Verilen Metin =>
......
"İçtihat Metni"
MAHKEMESİ : Diyarbakır Bölge Adliye Mahkemesi 6. Hukuk Dairesi
SAYISI : 2023/1814 E., 2023/1143 K.
İLK DERECE MAHKEMESİ : Diyarbakır 2. Tüketici Mahkemesi
SAYISI : 2023/31 E., 2023/107 K.
Taraflar arasındaki tazminat davasından dolayı yapılan yargılama sonunda İlk Derece Mahkemesince davanın arabuluculuk dava şartı yokluğundan reddine karar verilmiştir.
Kararın davacılar vekili tarafından istinaf edilmesi üzerine, Bölge Adliye Mahkemesince davacılar vekilinin başvurusunun esastan reddine karar verilmiştir.
Bölge Adliye Mahkemesi kararı davacılar vekili tarafından temyiz edilmekle; kesinlik, süre, temyiz şartı ve diğer usul eksiklikleri yönünden yapılan ön inceleme sonucunda, temyiz dilekçesinin kabulüne karar verildikten ve Tetkik Hâkimi tarafından hazırlanan rapor dinlendikten sonra dosyadaki belgeler incelenip gereği düşünüldü:
I. DAVA
Davacılar vekili; müvekkillerinin 26.08.2015 günü ikamet ettikleri mahallede kimliği belirlenemeyen kolluk görevlilerinin ateş açması sonucunda yaralandığını, olaya ilişkin soruşturmanın Diyarbakır Cumhuriyet Başsavcılığınca yürütüldüğünü, davacıların hastaneye kaldırıldığı gün davalı avukatın hastanede müvekkillerinin babası ile görüşerek, valiliğe başvuru yapılması halinde yüklü miktar da tazminat alabileceklerini söyleyerek vekâletname istediğini, olay tarihinde davacılar 18 yaşından küçük olduğu için müvekkilleri adına baba ...’ın iş ve işlemlerin yapılması için vekalet vermeyi kabul ettiğini ve davalı avukata vekâletname verdiğini, ancak davalı avukatın hiçbir işlemi süresinde yapmadığını, kanunda belirlenen süreyi aşarak 2 yıl sonra zarar tespit komisyonuna başvuru yaptığını, bu nedenle komisyonca talebin süre yönünden ret edildiğini, davalı avukatın görevini ihmal ederek vekâlet görevini kötüye kullanıp müvekkillerinin maddi ve manevi olarak zarar görmesine sebebiyet verdiğini, davacıların uğradığı zararın davalı tarafından tazmini gerektiğini ileri sürerek; fazlaya ilişkin haklar saklı kalmak kaydıyla ... için 100,00 TL maddi tazminat ile 30.000,00 TL manevi tazminatın, ... için 100,00 TL maddi ve 30.000,00 TL manevi tazminatın olay tarihi olan 26/08/2015 tarihinden itibaren işleyecek yasal faiziyle birlikte davalıdan tahsiline karar verilmesini talep etmiştir.
......
Yapılacak İşler =>
1) İçtihat metninin "MAHKEMESİ : Diyarbakır Bölge" sözcüklerini içeren yerle başlayıp "esastan reddine karar verilmiştir." ile sona eren bölümünü olduğu gibi aktarınız.
2) İçtihat metnine göre İlk Derece Mahkemesi davayı hangi gerekçeyle reddetmiştir?
3) İçtihat metnini son cümlesinden sonrasıyla devam ettiriniz.

(Sözcük ve öğe konumlandırma kayıtları)
......
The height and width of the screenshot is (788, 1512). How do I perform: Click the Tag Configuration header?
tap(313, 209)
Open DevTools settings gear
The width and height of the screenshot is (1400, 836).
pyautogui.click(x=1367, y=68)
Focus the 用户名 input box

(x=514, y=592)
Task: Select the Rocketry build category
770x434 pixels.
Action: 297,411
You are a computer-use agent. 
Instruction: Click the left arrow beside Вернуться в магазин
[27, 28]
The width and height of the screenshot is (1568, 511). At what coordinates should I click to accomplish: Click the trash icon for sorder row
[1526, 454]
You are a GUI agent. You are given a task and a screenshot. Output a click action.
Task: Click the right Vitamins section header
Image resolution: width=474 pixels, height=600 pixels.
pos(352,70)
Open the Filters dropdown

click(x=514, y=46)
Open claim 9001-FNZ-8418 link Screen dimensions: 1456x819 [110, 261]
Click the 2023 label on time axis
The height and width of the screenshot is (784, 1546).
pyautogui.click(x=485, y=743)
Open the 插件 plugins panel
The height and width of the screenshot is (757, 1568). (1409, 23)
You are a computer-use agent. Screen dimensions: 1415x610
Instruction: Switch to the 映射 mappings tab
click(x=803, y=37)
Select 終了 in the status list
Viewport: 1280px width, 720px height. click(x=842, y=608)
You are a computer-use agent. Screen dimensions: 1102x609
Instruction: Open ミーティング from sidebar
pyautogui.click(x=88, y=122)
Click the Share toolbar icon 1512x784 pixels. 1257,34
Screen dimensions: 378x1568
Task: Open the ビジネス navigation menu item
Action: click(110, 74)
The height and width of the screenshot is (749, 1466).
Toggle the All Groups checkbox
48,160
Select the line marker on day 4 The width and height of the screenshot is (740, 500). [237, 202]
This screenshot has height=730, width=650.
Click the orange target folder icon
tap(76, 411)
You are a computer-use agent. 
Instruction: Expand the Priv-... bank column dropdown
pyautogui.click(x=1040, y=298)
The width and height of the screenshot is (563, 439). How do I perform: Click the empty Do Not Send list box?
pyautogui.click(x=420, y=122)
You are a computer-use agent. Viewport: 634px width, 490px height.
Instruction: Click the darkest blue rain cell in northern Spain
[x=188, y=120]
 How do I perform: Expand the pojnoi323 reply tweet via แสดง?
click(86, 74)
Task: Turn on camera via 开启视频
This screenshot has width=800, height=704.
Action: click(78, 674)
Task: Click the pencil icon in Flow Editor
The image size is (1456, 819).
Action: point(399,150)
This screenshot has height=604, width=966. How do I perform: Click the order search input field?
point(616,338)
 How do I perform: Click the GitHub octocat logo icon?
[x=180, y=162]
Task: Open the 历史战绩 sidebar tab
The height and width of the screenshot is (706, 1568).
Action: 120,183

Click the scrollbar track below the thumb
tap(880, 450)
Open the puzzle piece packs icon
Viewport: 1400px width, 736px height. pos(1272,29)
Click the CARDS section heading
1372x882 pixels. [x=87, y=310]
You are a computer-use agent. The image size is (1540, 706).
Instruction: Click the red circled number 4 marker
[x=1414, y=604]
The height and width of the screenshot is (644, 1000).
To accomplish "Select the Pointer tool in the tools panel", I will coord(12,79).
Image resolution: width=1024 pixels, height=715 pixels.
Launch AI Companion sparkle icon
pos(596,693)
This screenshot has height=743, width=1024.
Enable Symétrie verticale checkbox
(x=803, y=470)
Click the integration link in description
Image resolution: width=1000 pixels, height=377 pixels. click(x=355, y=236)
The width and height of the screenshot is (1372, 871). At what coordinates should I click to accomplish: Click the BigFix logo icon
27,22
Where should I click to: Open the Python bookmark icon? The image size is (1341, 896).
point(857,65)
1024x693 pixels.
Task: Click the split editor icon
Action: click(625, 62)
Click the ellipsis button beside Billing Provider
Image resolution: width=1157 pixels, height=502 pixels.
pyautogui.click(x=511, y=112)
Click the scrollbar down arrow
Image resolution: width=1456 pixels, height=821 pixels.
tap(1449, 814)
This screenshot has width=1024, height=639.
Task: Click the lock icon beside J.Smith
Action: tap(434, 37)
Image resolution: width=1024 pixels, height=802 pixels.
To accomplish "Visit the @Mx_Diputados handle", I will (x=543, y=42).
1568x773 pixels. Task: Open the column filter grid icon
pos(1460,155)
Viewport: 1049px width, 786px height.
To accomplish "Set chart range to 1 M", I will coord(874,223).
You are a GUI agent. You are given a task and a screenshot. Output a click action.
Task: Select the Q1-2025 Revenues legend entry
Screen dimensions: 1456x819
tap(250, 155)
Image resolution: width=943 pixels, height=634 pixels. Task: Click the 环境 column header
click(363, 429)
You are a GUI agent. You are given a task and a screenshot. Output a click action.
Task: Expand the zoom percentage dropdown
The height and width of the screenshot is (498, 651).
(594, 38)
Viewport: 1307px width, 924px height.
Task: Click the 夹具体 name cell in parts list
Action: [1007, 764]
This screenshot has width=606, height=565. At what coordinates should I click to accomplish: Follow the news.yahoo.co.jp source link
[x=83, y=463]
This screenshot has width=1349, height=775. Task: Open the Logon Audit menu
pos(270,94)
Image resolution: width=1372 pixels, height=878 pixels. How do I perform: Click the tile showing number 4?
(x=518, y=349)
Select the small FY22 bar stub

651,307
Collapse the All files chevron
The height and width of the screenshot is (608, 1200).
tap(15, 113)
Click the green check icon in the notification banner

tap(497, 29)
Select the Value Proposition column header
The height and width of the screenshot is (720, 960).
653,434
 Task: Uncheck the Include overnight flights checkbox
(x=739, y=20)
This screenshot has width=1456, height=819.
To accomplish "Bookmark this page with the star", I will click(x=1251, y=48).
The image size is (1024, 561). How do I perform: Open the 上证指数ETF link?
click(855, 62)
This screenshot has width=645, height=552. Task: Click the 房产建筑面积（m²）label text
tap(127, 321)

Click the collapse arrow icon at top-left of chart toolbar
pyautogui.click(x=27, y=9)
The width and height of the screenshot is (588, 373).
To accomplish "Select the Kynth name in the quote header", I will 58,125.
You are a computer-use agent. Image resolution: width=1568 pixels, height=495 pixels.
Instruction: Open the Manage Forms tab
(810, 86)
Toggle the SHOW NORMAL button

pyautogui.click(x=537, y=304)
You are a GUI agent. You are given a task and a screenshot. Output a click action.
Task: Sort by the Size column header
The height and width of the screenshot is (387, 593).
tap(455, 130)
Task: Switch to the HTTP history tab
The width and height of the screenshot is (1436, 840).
......
Cevaplar Aşağıdadır =>
1)
MAHKEMESİ : Diyarbakır Bölge Adliye Mahkemesi 6. Hukuk Dairesi
SAYISI : 2023/1814 E., 2023/1143 K.
İLK DERECE MAHKEMESİ : Diyarbakır 2. Tüketici Mahkemesi
SAYISI : 2023/31 E., 2023/107 K.
Taraflar arasındaki tazminat davasından dolayı yapılan yargılama sonunda İlk Derece Mahkemesince davanın arabuluculuk dava şartı yokluğundan reddine karar verilmiştir.
Kararın davacılar vekili tarafından istinaf edilmesi üzerine, Bölge Adliye Mahkemesince davacılar vekilinin başvurusunun esastan reddine karar verilmiştir.

2) Arabuluculuk dava şartı yokluğundan

3)
II. CEVAP
Davalı cevap dilekçesi vermemiştir.
III. İLK DERECE MAHKEMESİ KARARI
İlk Derece Mahkemesinin yukarıda tarih ve sayısı belirtilen kararıyla; davacı vekili tarafından 26/04/2023 tarihli dilekçe ekinde sunulan, Diyarbakır Arabuluculuk Bürosunun 2023/221 nolu başvuru tutanağına göre, arabulucuya 30.03.2023 tarihinde başvurulduğu ve 26.04.2023 tarihinde son oturum tutanağı düzenlenerek arabuluculuk sürecinin tamamlandığı, buna göre davacının zorunlu arabuluculuk süreci tamamlanmadan eldeki davayı açtığı dosya kapsamında sabit olduğundan, 6502 sayılı TKHK m. 73/A ve 6325 sayılı HUAK m. 18/A(2) hükümleri gözetilerek davanın, dava şartı yokluğu sebebiyle usulden reddine karar verilmiştir.
IV. İSTİNAF
A. İstinaf Yoluna Başvuranlar
İlk Derece Mahkemesinin yukarıda belirtilen kararına karşı, süresi içinde davacılar vekili istinaf başvurusunda bulunmuştur.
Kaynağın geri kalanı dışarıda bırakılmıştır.